Thesis committee: Ashutosh Saxena (chair), Robert Kleinberg, Bart
Selman, Thorsten Joachims, Jitendra Malik.

“The AI-Seminar is sponsored by Yahoo!”

February 14th

Speakers: Jacob Bien, Cornell University

Host: Thorsten Joachims

Title: Bet on hierarchy for a moment: Building structural sparsity into covariance estimation using convex regularization.

Abstract: In many modern datasets, the number of features rivals or even exceeds the number of observations measured.  This so-called "high-dimensional setting" poses serious challenges to our ability to learn from data and demands a rethinking of many classical statistical approaches that were designed in a world in which sample sizes were large and measured variables were few.  The lasso (Tibshirani, 1996) has become a standard tool in the statistical machine learner's toolkit, curbing many of the difficulties of high-dimensional data by encouraging sparsity in the solution through the use of a convex penalty.

In certain situations, we may have special knowledge of the structure of the solution, and this information can be leveraged to build problem-specific convex regularizers that make better use of the small sample sizes available.  After a general introduction to the lasso and hierarchical group lasso, we will consider the problem of high-dimensional covariance estimation, and demonstrate how the hierarchical group lasso can be used to produce an estimator that has attractive properties, both in theory and practice.
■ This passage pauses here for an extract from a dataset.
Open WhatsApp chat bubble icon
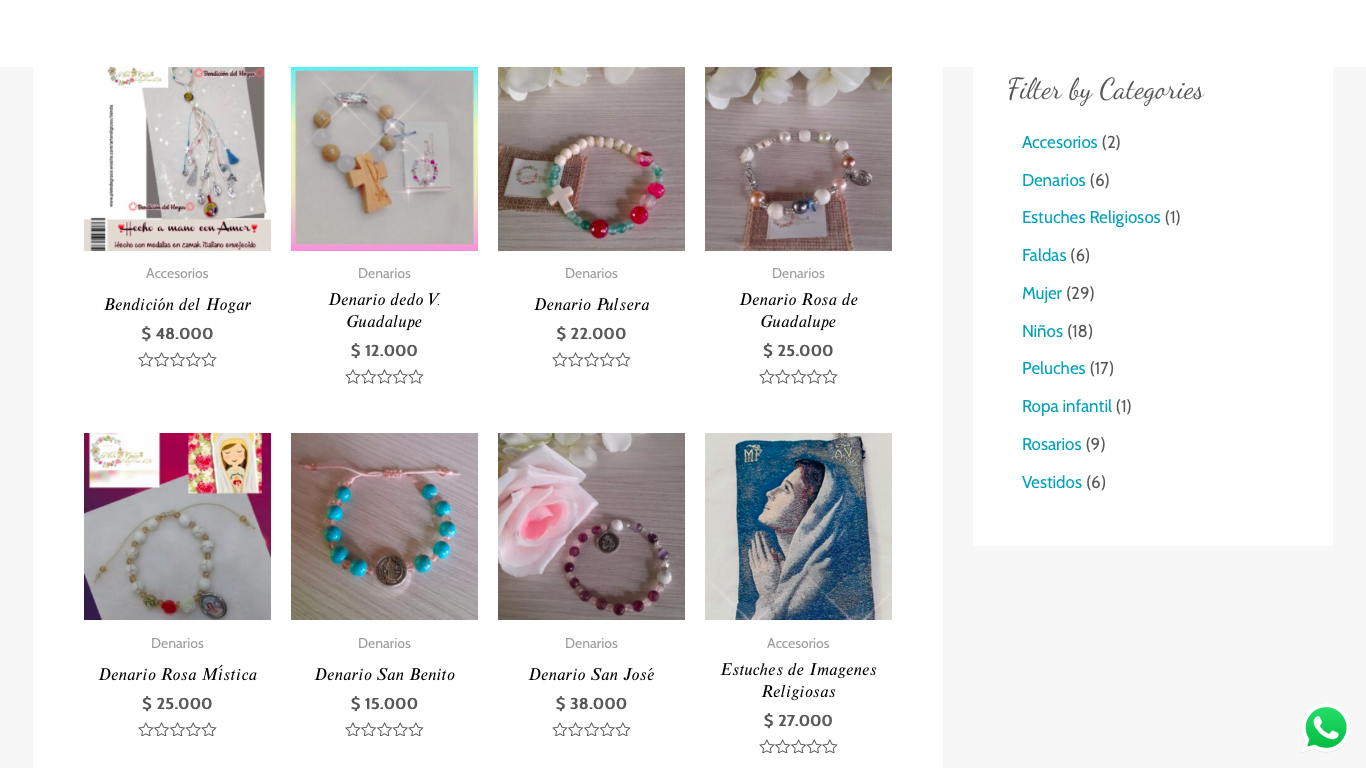The height and width of the screenshot is (768, 1366). pos(1326,728)
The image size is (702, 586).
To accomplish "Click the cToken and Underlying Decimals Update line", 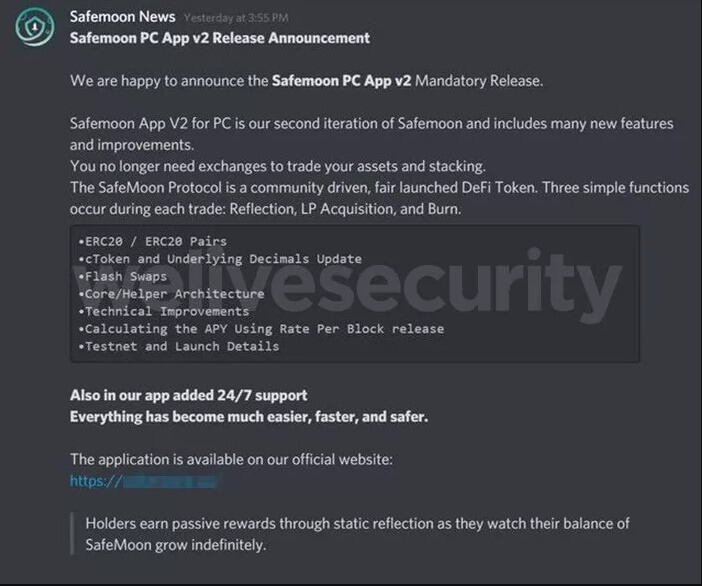I will pos(220,259).
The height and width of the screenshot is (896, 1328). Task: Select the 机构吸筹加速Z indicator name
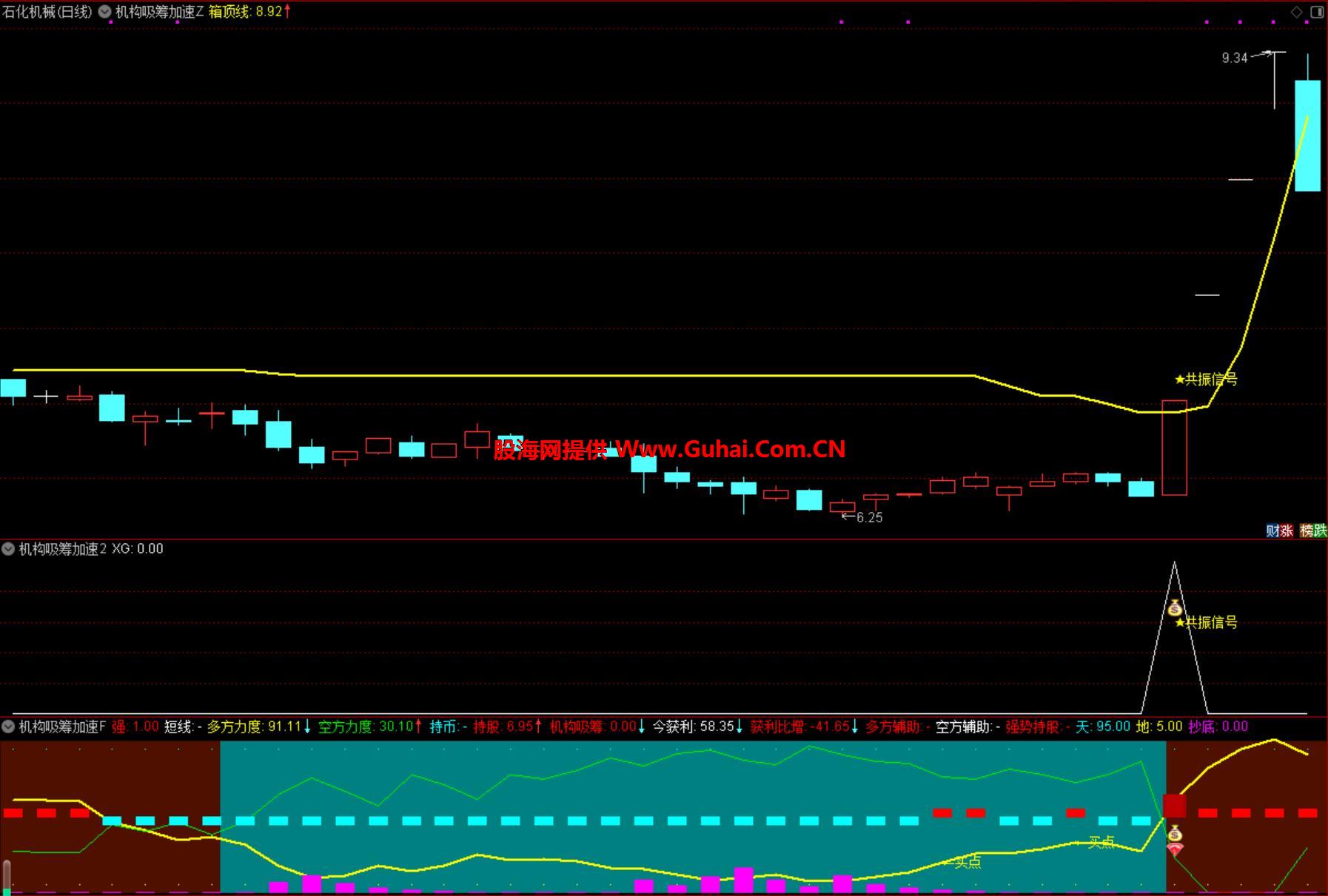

“The AI-Seminar is sponsored by Yahoo!”

February 21st

Speakers: Anca Dragan, PhD student, CMU

Host: Ashutosh Saxena

Bio: Anca Dragan is a PhD candidate at Carnegie Mellon's Robotics Institute, and a member of the Personal Robotics Lab. She was born in Romania and received her B.Sc. in Computer Science from Jacobs University Bremen in 2009. Her research lies at the intersection of robotics, machine learning, and human-computer interaction: she is interested in enabling robots to seamlessly work with and around people. Anca is an Intel PhD Fellow for 2013, a Google Anita Borg Scholar for 2012, and serves as General Chair in the Quality of Life Technology Center's student council. 

Title: Robot Motion for Seamless Human-Robot Collaboration

Abstract: In this talk, I will be summarizing our work on enabling robots to produce motion that is suitable for human-robot collaboration and co-existence. Most motion in robotics is purely functional: industrial robots move to package parts, vacuuming robots move to suck dust, and personal robots move to clean up a dirty table. This type of motion is ideal when the robot is performing a task in isolation. Collaboration, however, does not happen in isolation. In collaboration, the robot's motion has an observer, watching and interpreting the motion. In this work, we move beyond functional motion, and introduce the notion of an observer into motion planning, so that robots can generate motion that is mindful of how it will be interpreted by a human collaborator. We formalize predictability and legibility as properties of motion that naturally arise from the inferences that the observer makes, drawing on action interpretation theory in psychology. We propose models for these inferences based on the principle of rational action, and use a combination of constrained trajectory optimization and machine learning techniques to enable robots to plan motion for collaboration.

“The AI-Seminar is sponsored by Yahoo!”

March 7th

Speakers: Rajesh Rao

Host: David Field

Bio: Rajesh Rao is known for his work on human-computer interfaces, social robotics (robots that learn through mimicry) and for work on decoding the Indus Script (see his Ted Talk).

Title: The Bayesian Brain: Towards a Unifying Viewof Perception, Action, and Rewards 

Abstract: A major impediment to understanding brain function at the systems level is the lack of overarching computational theories describing how the brain combines sensory information with prior knowledge and rewards to enact behaviors. In this talk, I will discuss a Bayesian model of perception and action that could serve as a candidate for such a theory. Bayesian inference is used to compute a posterior probability distribution over task variables, and the entire distribution is used to select actions that optimize costs and rewards. The model provides normative explanations for neural and behavioral data from a set of well-known sensory decision making tasks, and suggests specific computational roles for the neocortex and the basal ganglia. 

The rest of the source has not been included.